The Lazy Susan is one of those tools that once you start using it you will wonder how you ever got along without it. Maybe not ideal for small pieces but when sculpting larger pieces it really is a must have. If you are not familiar what a Lazy Susan is and have no idea what I am talking about you can read about it here http://en.wikipedia.org/wiki/Lazy_Susan.
When I first started sculpting I used a Lazy Susan for all my pieces. Back then I was using a water based clay and the last thing that I wanted to do is pick a piece up and move it around. When I shifted from water based to polymer clay based clays I for some reason for forgot all about this tool. I recently rediscovered this little gem when I started working on one of my newer pieces (centaur image included at the bottom of the article – the Lazy Susan is the yellow plastic circle at the base of the sculpture).

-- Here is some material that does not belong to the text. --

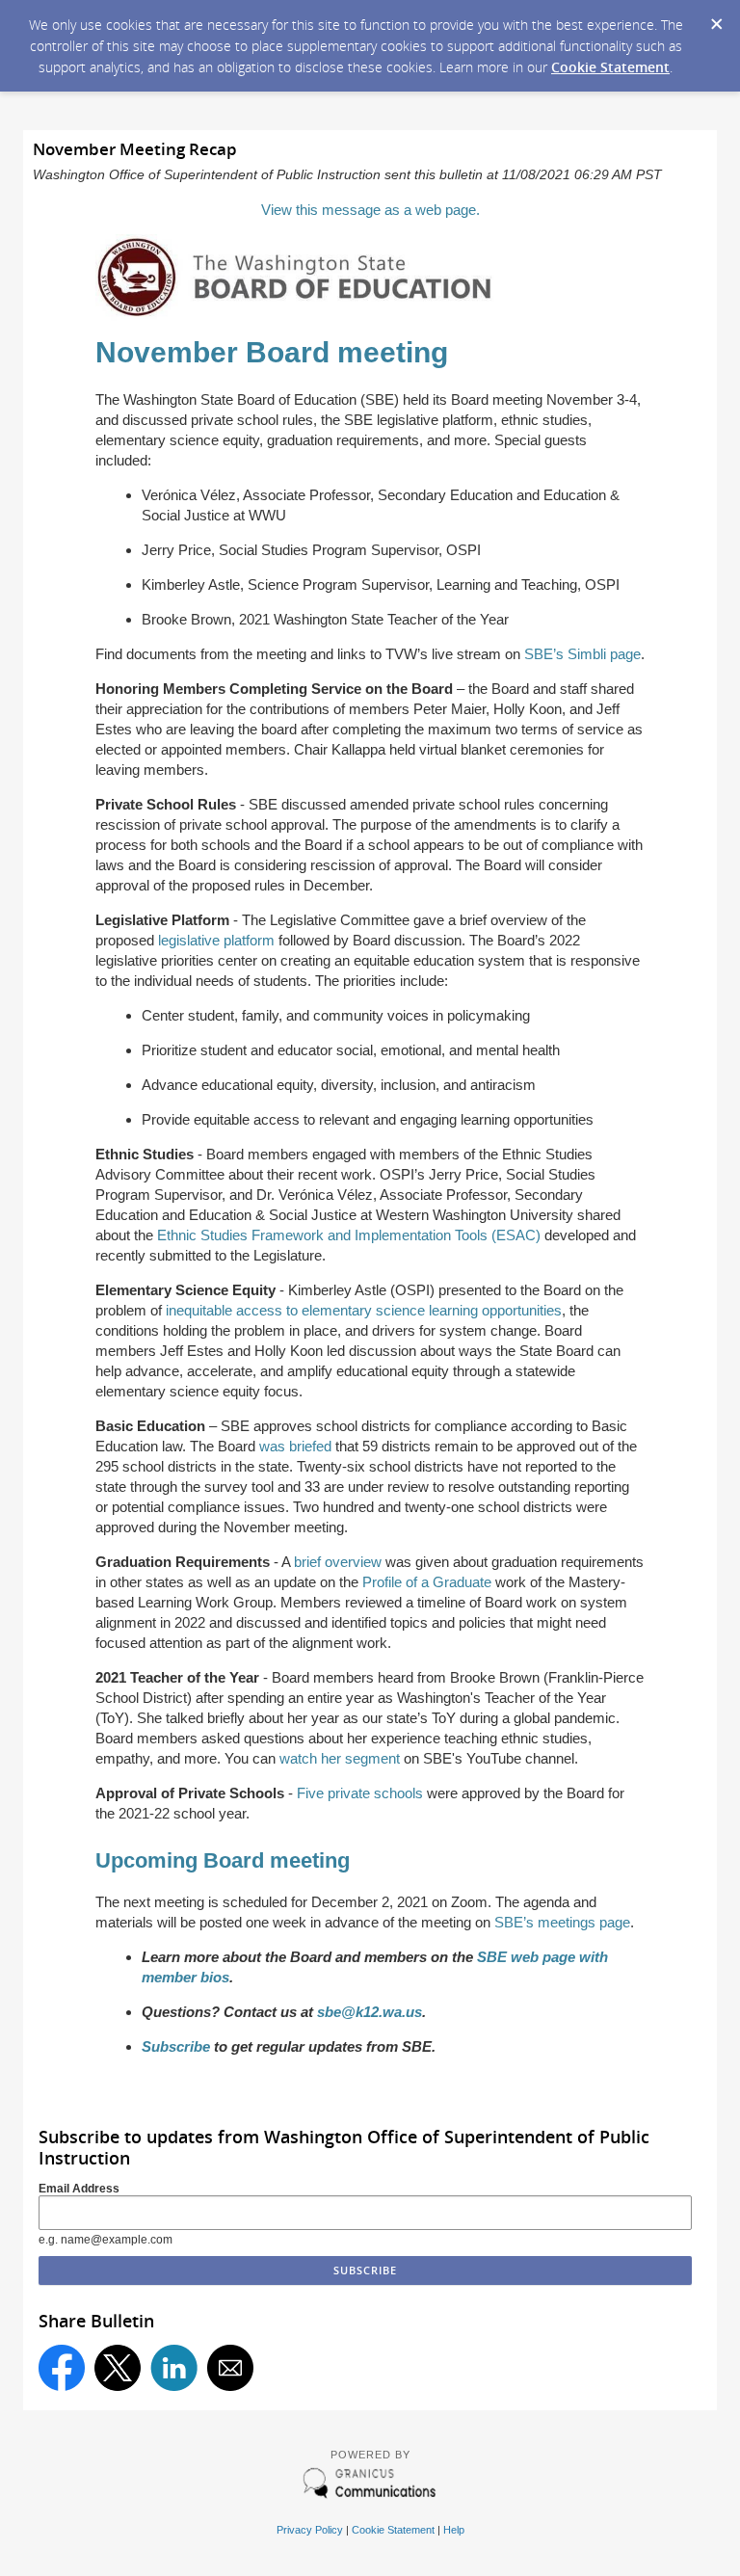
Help (453, 2530)
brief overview (338, 1562)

The real benefit of this sculpting tool is that you can move the sculpture around and look at each side with a great deal of ease. You do not have to get up and move around the sculpture or even slide the base around the table. It may not sound like that great of a benefit but when sculpting you want to be able to quickly and fluidly view all angles of your artwork. This is a big plus in getting the symmetry down on a piece. It is also great just to get a reference from one angle to another.
I am going to use the picture included with this article as an example on how I use the Lazy Susan. Let’s say that I am sculpting the hind legs of my centaur. I’ve spent hours and hours working out the shape and design for the left leg but I haven’t touched the right one (happens all the time with me – probably not the best approach but it is what it is). Since the angle of the leg is the same for both the right and left I will want to make sure that the shape and design of both legs match. I’ll do a lot of eyeballing and measuring of the piece as I work on it. I’m constantly referring to the section of the sculpture that I have invested time into so I want to be able to quickly glance at the section, turn and work on the new leg and then turn back to the original leg for additional reference. I spin the piece back and forth as I reference and sculpt the individual body parts.
Now, I’m not saying that the Lazy Susan is the Holy Grail tool for sculpting but it is a cheap and great addition to any sculptor’s toolbox. I do not use it on all my pieces but for larger pieces I’ve found that it really helps speed up my sculpting time. In fact, I really miss mine on the pieces that I don’t have a chance to use my Lazy Susan (usually because it is being occupied by another piece). Don’t just take my word for it, go ahead and try it out and let me know what you think.